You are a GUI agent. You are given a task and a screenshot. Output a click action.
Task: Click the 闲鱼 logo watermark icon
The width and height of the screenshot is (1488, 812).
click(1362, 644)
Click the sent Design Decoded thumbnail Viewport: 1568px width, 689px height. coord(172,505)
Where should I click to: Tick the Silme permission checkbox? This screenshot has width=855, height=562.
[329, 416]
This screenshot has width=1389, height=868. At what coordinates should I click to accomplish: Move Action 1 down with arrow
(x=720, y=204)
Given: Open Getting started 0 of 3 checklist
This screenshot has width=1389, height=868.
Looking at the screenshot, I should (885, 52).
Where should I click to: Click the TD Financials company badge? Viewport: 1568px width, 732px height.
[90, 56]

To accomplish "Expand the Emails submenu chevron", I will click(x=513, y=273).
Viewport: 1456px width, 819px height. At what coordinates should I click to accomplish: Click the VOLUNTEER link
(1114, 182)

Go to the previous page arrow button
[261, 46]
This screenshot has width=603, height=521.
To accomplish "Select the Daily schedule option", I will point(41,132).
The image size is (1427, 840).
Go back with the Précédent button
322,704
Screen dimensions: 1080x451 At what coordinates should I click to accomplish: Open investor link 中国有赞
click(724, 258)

■ **Yazılı Talimat**
Lütfen yukarıdaki kayıtların tümünü, her kayıt için bir satır olacak biçimde, "istek" ve "yanıt" adlı iki sütunu olan bir CSV olarak biçimlendirin. Her değer tırnak içinde tek bir alanda yer alsın ve satır sonları boşluğa dönüştürülsün.

■ **Alıştırma Yanıtı**
istek,yanıt
"You are a GUI agent. You are given a task and a screenshot. Output a click action. Task: Click the 闲鱼 logo watermark icon The width and height of the screenshot is (1488, 812).","click(1362, 644)"
"Click the sent Design Decoded thumbnail Viewport: 1568px width, 689px height.","coord(172,505)"
"Where should I click to: Tick the Silme permission checkbox? This screenshot has width=855, height=562.","[329, 416]"
"This screenshot has width=1389, height=868. At what coordinates should I click to accomplish: Move Action 1 down with arrow","(x=720, y=204)"
"Given: Open Getting started 0 of 3 checklist This screenshot has width=1389, height=868.","Looking at the screenshot, I should (885, 52)."
"Where should I click to: Click the TD Financials company badge? Viewport: 1568px width, 732px height.","[90, 56]"
"To accomplish ""Expand the Emails submenu chevron"",","I will click(x=513, y=273)."
"Viewport: 1456px width, 819px height. At what coordinates should I click to accomplish: Click the VOLUNTEER link","(1114, 182)"
"Go to the previous page arrow button","[261, 46]"
"This screenshot has width=603, height=521. To accomplish ""Select the Daily schedule option"",","I will point(41,132)."
"The image size is (1427, 840). Go back with the Précédent button","322,704"
"Screen dimensions: 1080x451 At what coordinates should I click to accomplish: Open investor link 中国有赞","click(724, 258)"